Три престарелых родителя сидели вокруг большого кухонного стола и потягивали ромовый пунш, пока Мэгги с ловкостью профессионального повара готовила для них рождественский обед из всего, что было у нее под рукой. В центр стола на серебряной тарелке был положен великолепный паштет из телятины с фигами. По краю тарелки она положила ломтики дрожжевого хлеба. Пунш был приготовлен так, чтобы старики быстрее опьянели. Фокус заключался в том, что он был горячий и сладкий.

— А где мой взрослый сынок? — прокаркала Джорджия.

Мэгги пропустила вопрос мимо ушей и нырнула в холодильную камеру, откуда достала упаковку яиц, несколько красных перцев, две головки бостонского салата и одну — редиччио. Вернувшись на свое место на кухне, она схватила телефонную трубку и позвонила в садовый домик.

— Ты, ма? — спросил Хупер.





— Вы уже встали, дорогой?

— Более или менее.

— Твои бабушки приехали. И Чарли тоже. Я хочу, чтобы вы к нам присоединились. Pronto[7], если можешь. Понял, что я имею в виду? Пока.

Мэгги подлила Джорджии пунша. А вскоре в духовке уже пеклись лепешки с чеддером, а на плите тушились красные перцы и картофель с луком. Чарли разглагольствовал о низших слоях общества, выдвигая хорошо отрепетированные тезисы, которые Мэгги уже слышала, возможно, шестьдесят три раза до этого. Чарли почти всегда говорил только об этом, и довольно громко. Это была одна из причин, почему она не приглашала Айрин и Чарли на свою ежегодную рождественскую феерию. Второй причиной была унизительная привычка Айрин спрашивать каждого о том, что сколько стоит: украшения, одежда, летние дома, обучение детей в колледже. Это доводило Мэгги до исступления. На ее счастье, у Чарли был женатый сын от первого брака, Дэнни, также владелец доходных домов, который каждый сочельник устраивал свой собственный прием, что было очень удобно. Слава богу, Чарли и Айрин выступали там в качестве звезд первой величины.

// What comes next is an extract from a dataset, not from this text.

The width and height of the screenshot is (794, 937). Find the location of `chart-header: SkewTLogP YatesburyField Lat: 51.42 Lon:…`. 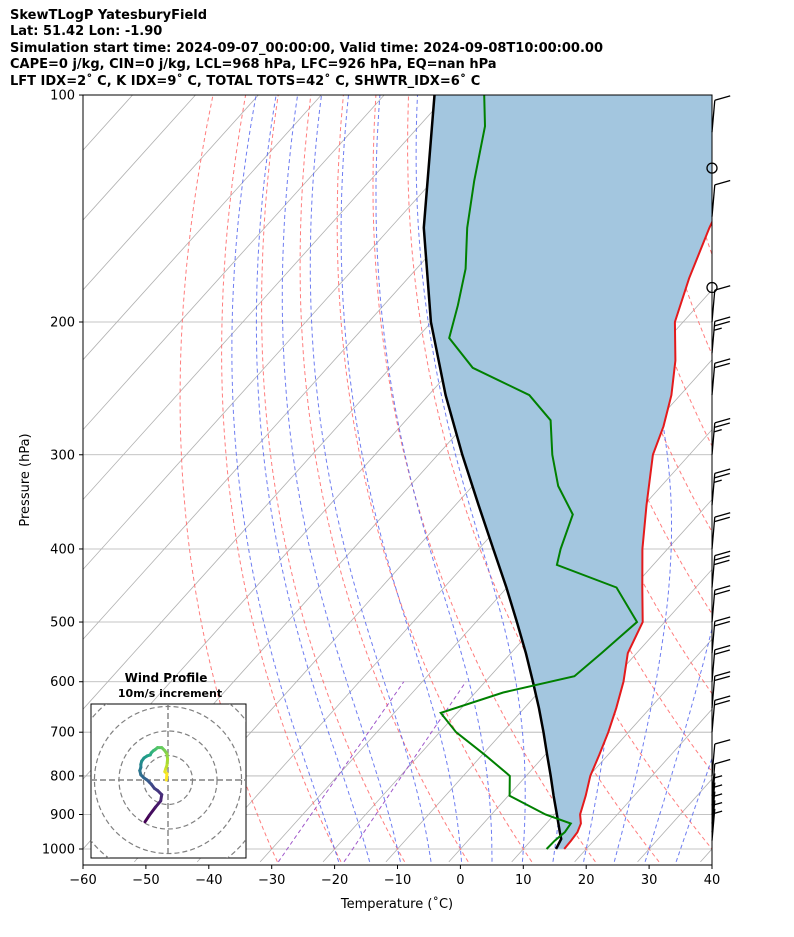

— Они словно обезьяны, — рассуждал Чарли об афроамериканцах, живших во многих квартирах, принадлежавших ему. — Они писают на лестницах, все ломают: свет, туалеты. Им все равно. Они здесь живут, понимаете, но им все равно. Кто-нибудь, скажите мне, пожалуйста, почему человек должен писать в коридоре? А мне-то какое дело до того, что вы не любите своего домовладельца или ненавидите белых вообще. Я там не живу. Конечно, я этим владею, но они не меня оскорбляют. Они оскорбляют самих себя. Они — как обезьяны. За три банана я мог бы снять у них любую их жалкую квартиру.

— Жалкую — это ключевое слово? Так, Чарли? — спросила Мэгги.

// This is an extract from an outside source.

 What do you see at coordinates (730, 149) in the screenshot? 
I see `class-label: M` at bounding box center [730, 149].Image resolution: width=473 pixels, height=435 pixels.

— Ох, какие мы раздражительные, — заметила Айрин.

— Извините меня, — сказал Чарли. — Доступное жилье. И оно тем больше доступное, чем менее желаемо. Так устроен мир, и так он был устроен всегда.

— Я кляну за все Элеонору Рузвельт! — воскликнула Джорджия и протянула свой матовый стакан для коктейлей Мэгги, попросив: — Дорогая, налей мне еще.

Какая-то суета в прихожей предшествовала появлению Хупера и Элисон.

— Боже правый! Это опять грабитель! — воскликнула Джорджия.

— Какой грабитель? — спросила Айрин.

— Грабитель среди бела дня, — сказала Джорджия. — Вы когда-нибудь слышали о подобном?

— Никогда.

Чарли поднялся и встал в позу, похожую на ожидание вторжения врага. Но в двери, хихикая, появилась молодая пара, и Чарли на глазах расслабился. Бейсбольная кепка Хупера, самый популярный головной убор его поколения, была надета, козырьком назад, как бы для того, чтобы продемонстрировать забавный пластиковый ремешок. Золотое кольцо в носу Элисон ярко блестело в лучах полуденного солнца.

— А где папа?

— Я его кое-куда послала, — сказала Мэгги. — Все внимание! Это — Хезер, подруга Хупера.

— Элисон, — поправила девушка с дружелюбным смешком.

Мэгги подумала, не накурились ли они чего, но решила, что, по всей видимости, они выглядели так глупо из-за любовных утех. От этой парочки просто пахло сексом, сильно, по-животному. Этот запах раздражал и пугал Мэгги, вызывая болезненные воспоминания о случае с Лорой Уилки. Ее руки дрожали, когда она разбивала яйца в стальную миску.